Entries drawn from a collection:
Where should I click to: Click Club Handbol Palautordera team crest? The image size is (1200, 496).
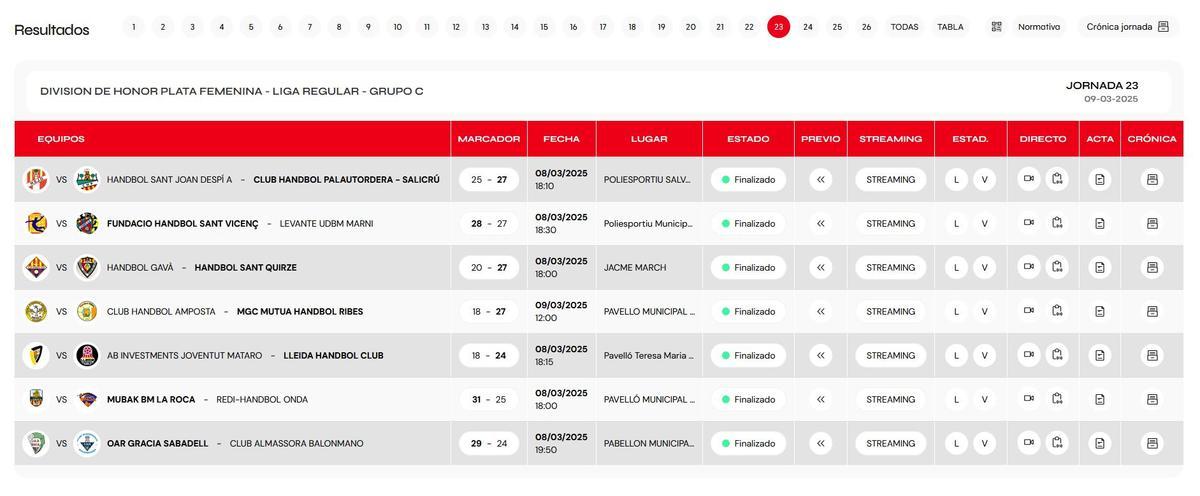click(x=87, y=180)
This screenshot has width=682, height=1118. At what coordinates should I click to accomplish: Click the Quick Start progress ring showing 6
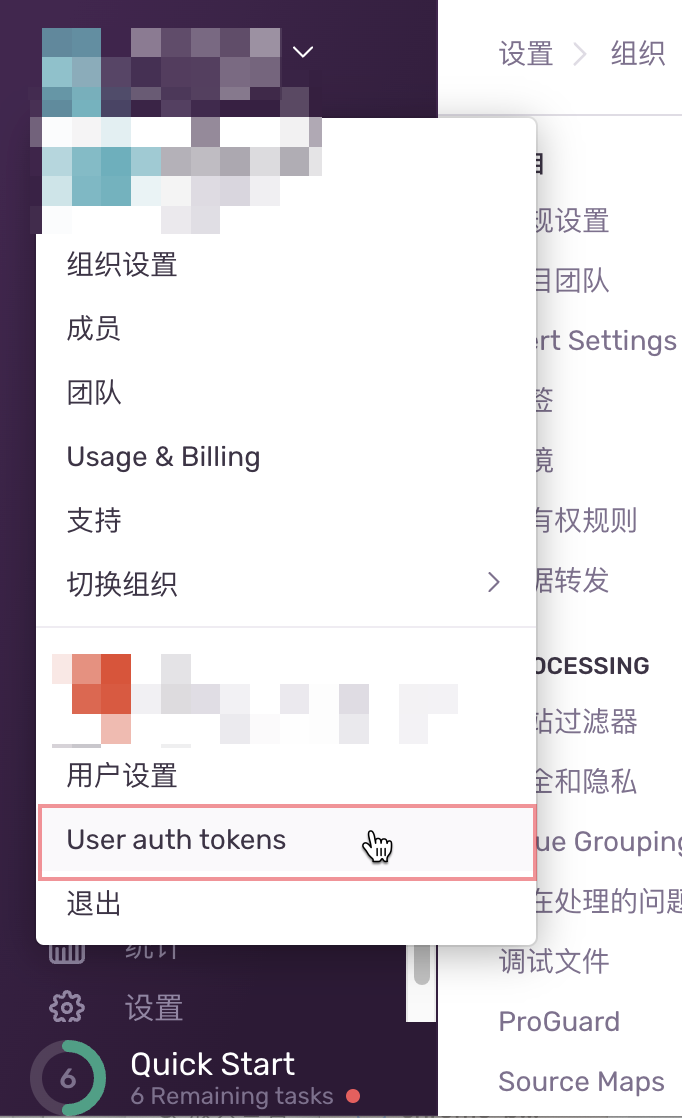(x=68, y=1078)
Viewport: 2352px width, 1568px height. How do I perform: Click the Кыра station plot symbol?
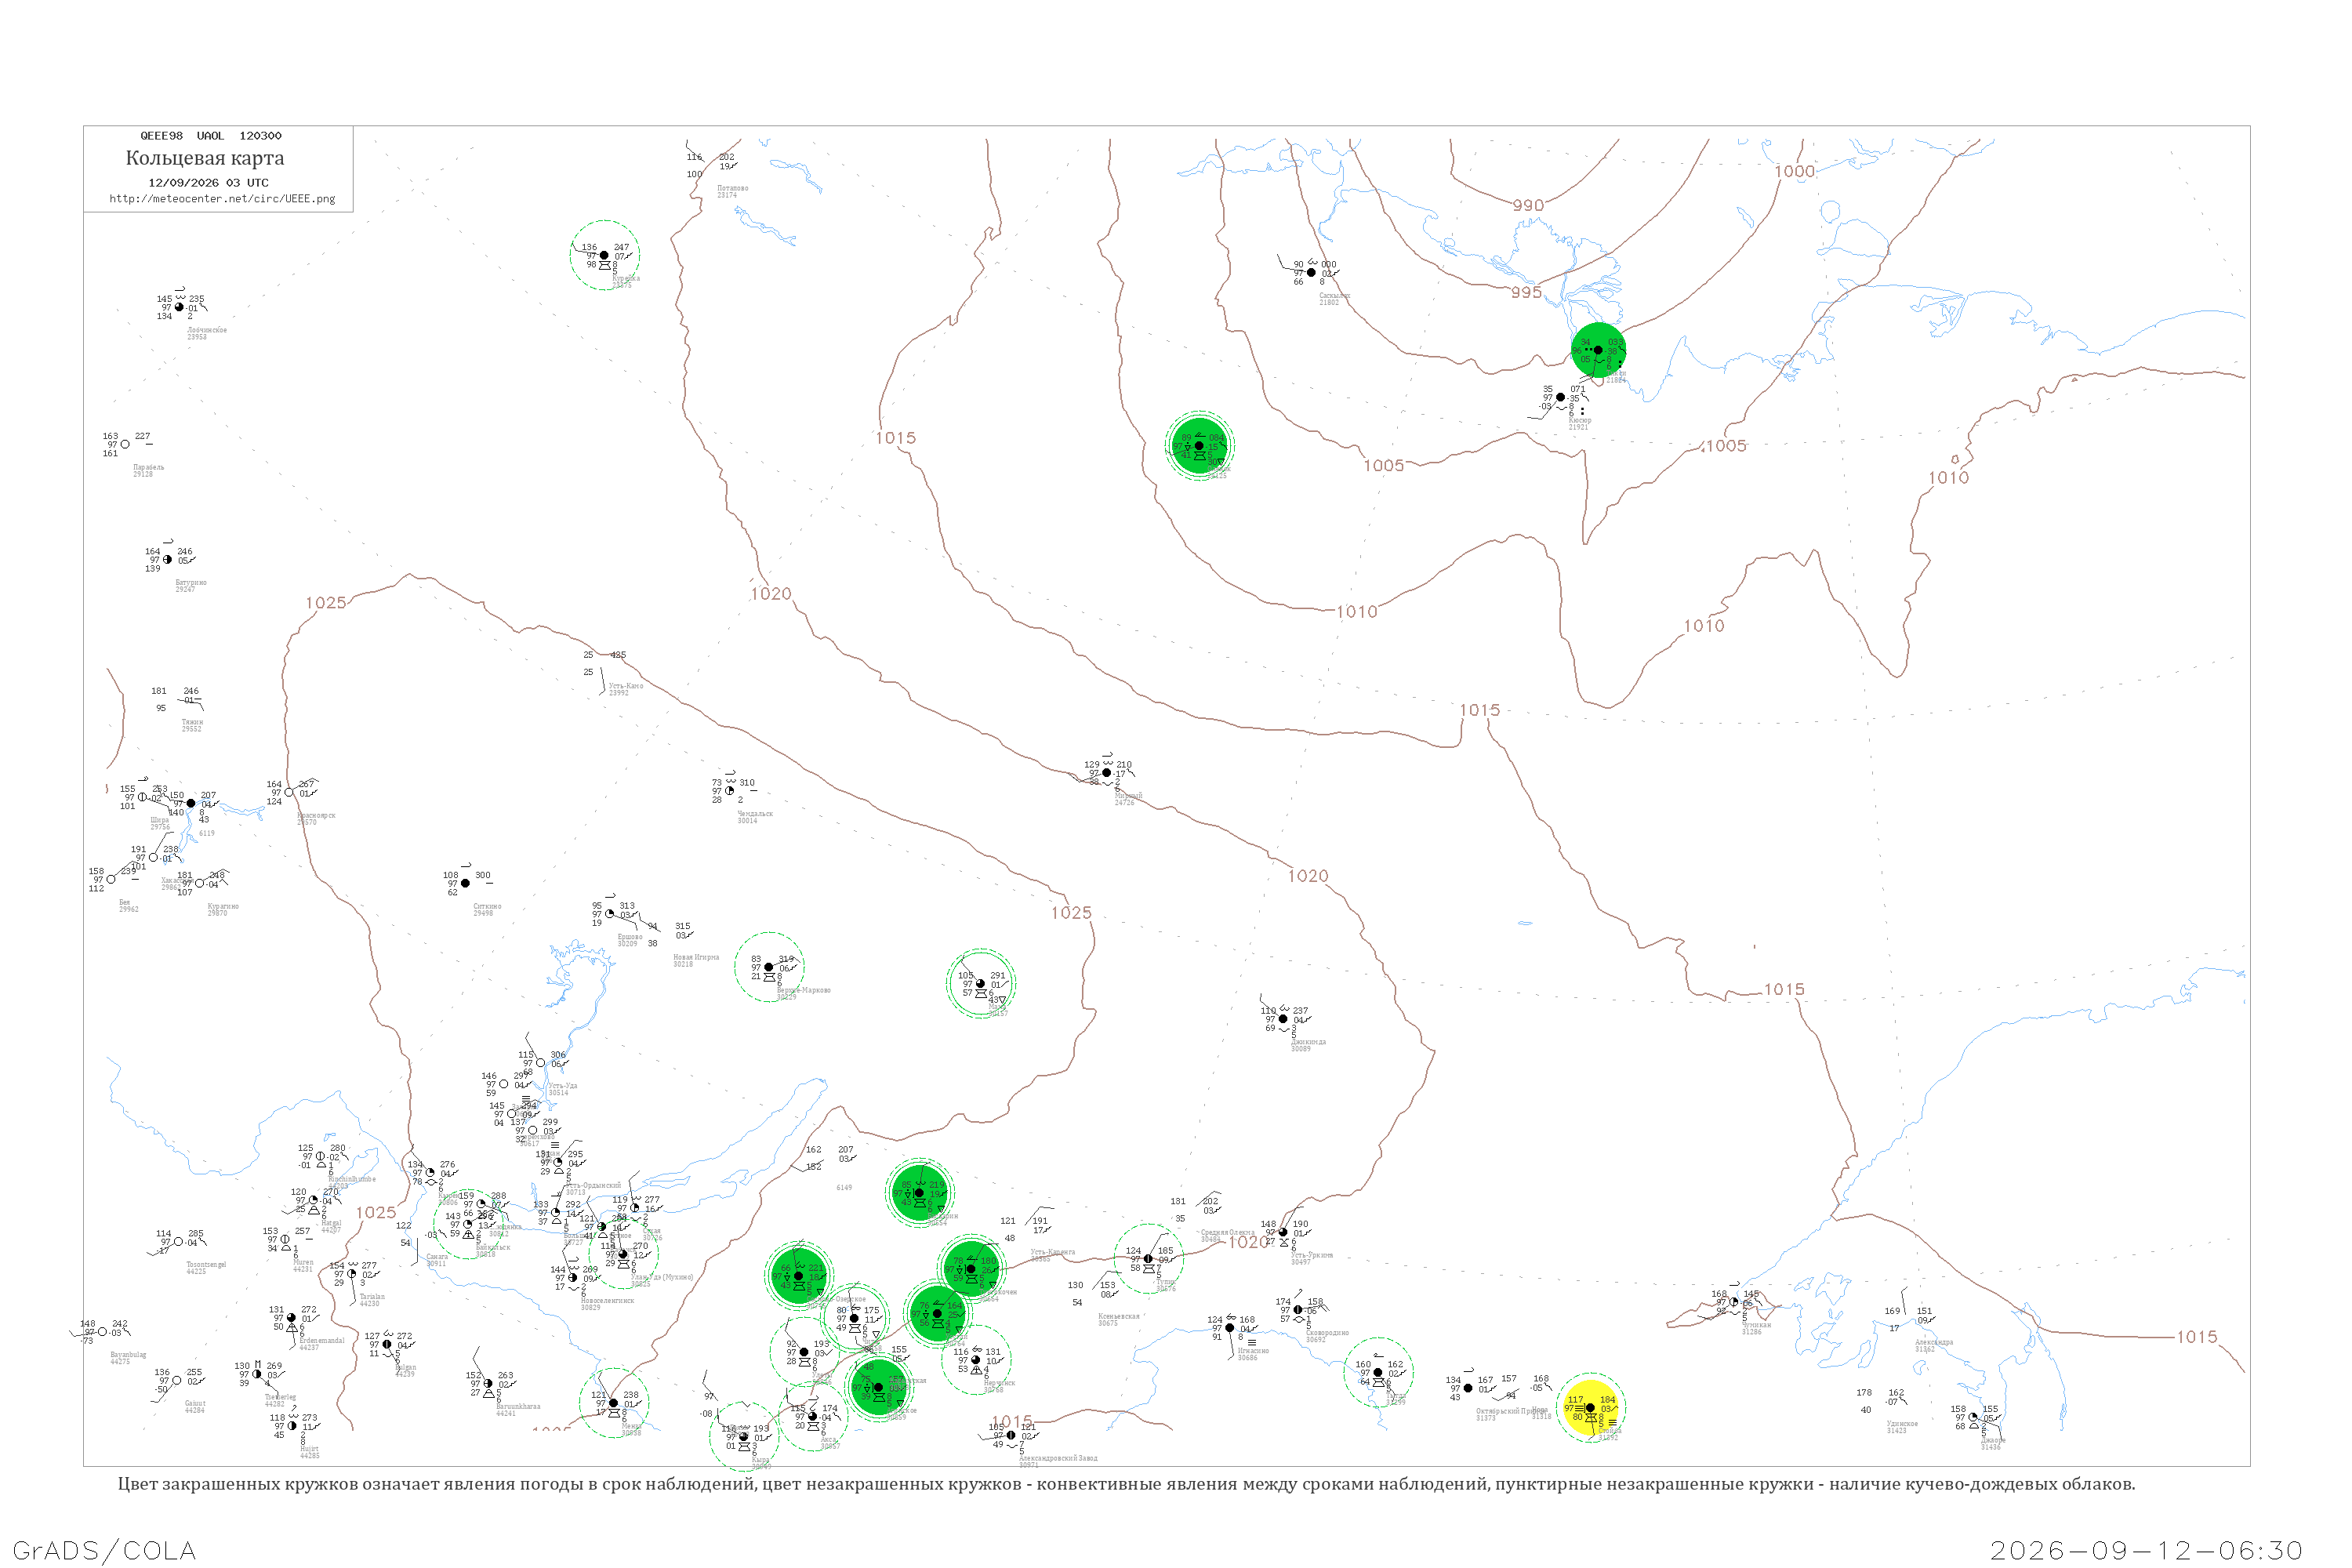(x=743, y=1437)
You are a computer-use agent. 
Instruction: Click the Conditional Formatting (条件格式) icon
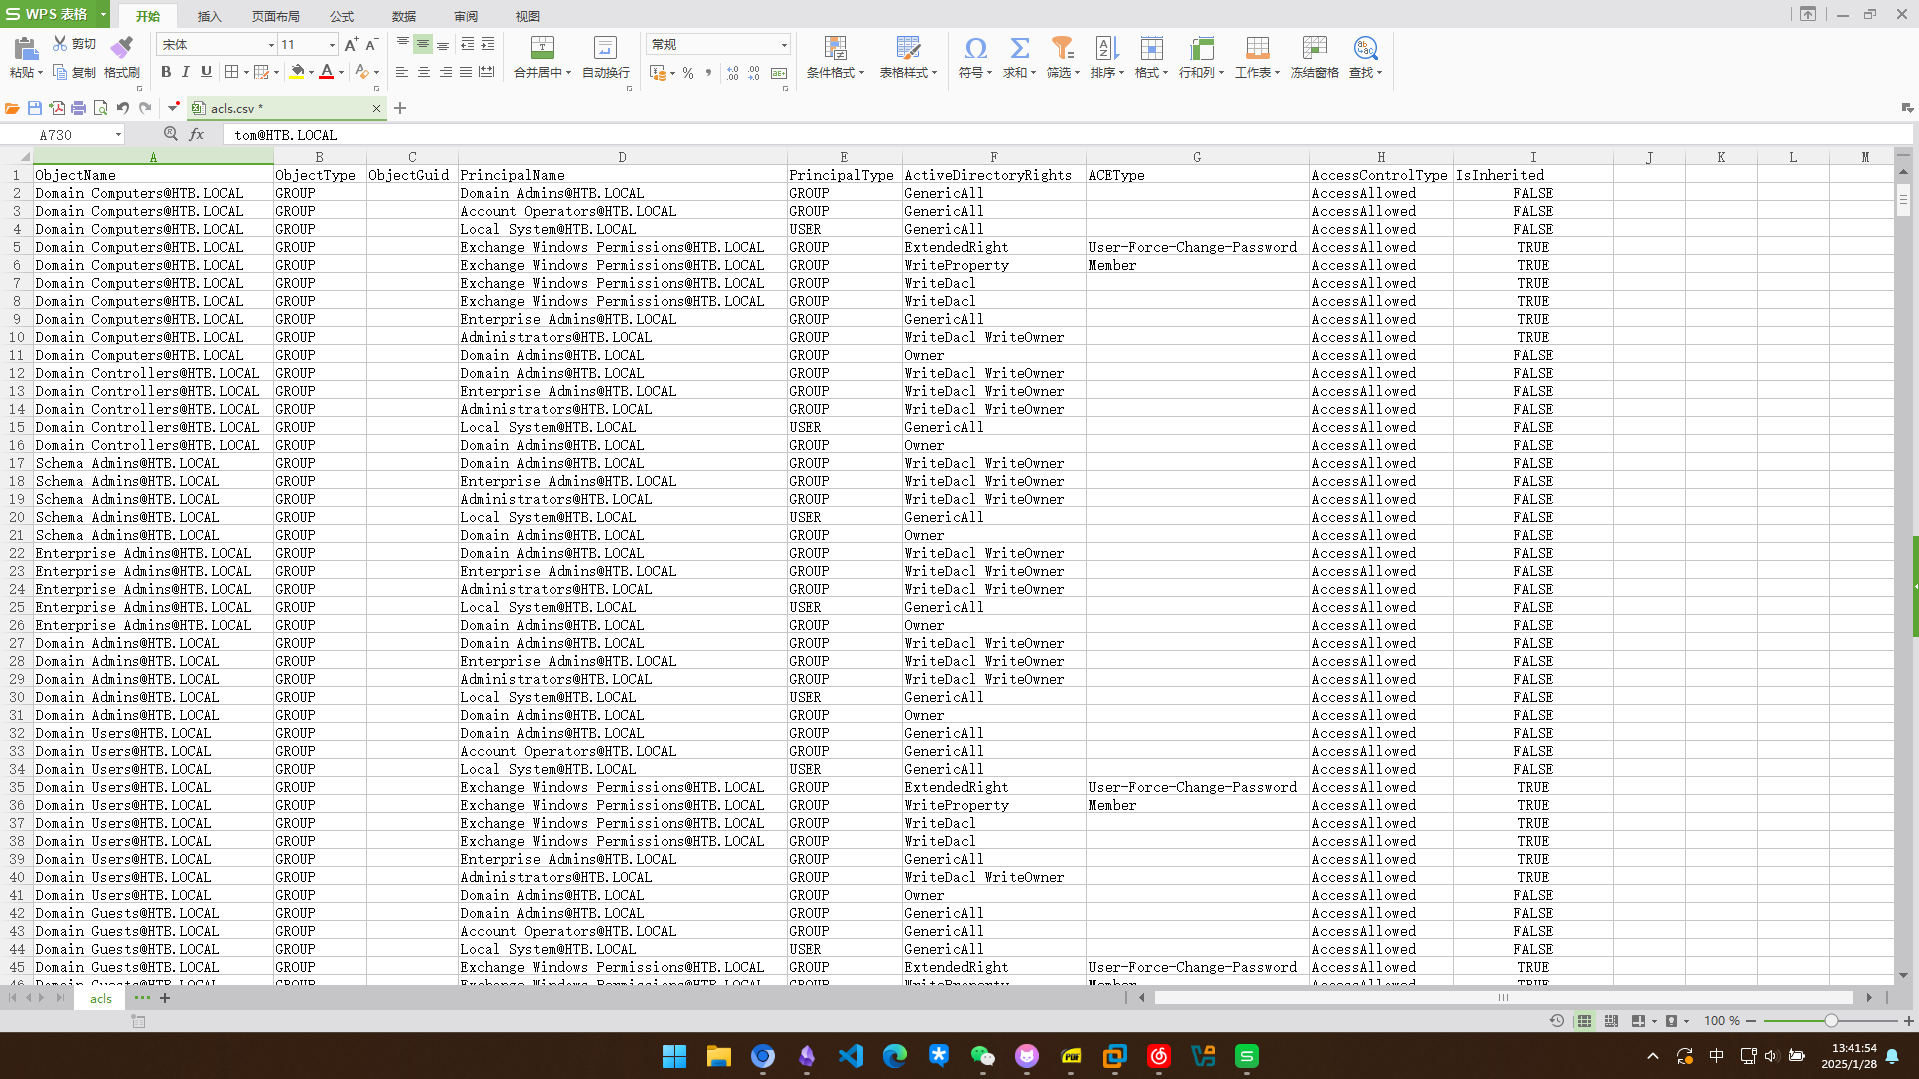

● **What you will do**
Rescale the listing above by writing out every line again, requests included, with each coordinate in the answers multiplied by 0.2 and rounded to a whole number, halves rounding up. Leave the pictures out.

● **Task output**
Where should I click to: Click Club Handbol Palautordera team crest? The image size is (1200, 496).
click(x=17, y=36)
This screenshot has width=682, height=1118. At what coordinates should I click to accomplish: Click the Quick Start progress ring showing 6
(x=14, y=216)
Viewport: 2352px width, 1568px height. How do I perform: Click the Кыра station plot symbol?
(x=149, y=287)
You are a computer-use agent. 
Instruction: Click the Conditional Formatting (条件格式) icon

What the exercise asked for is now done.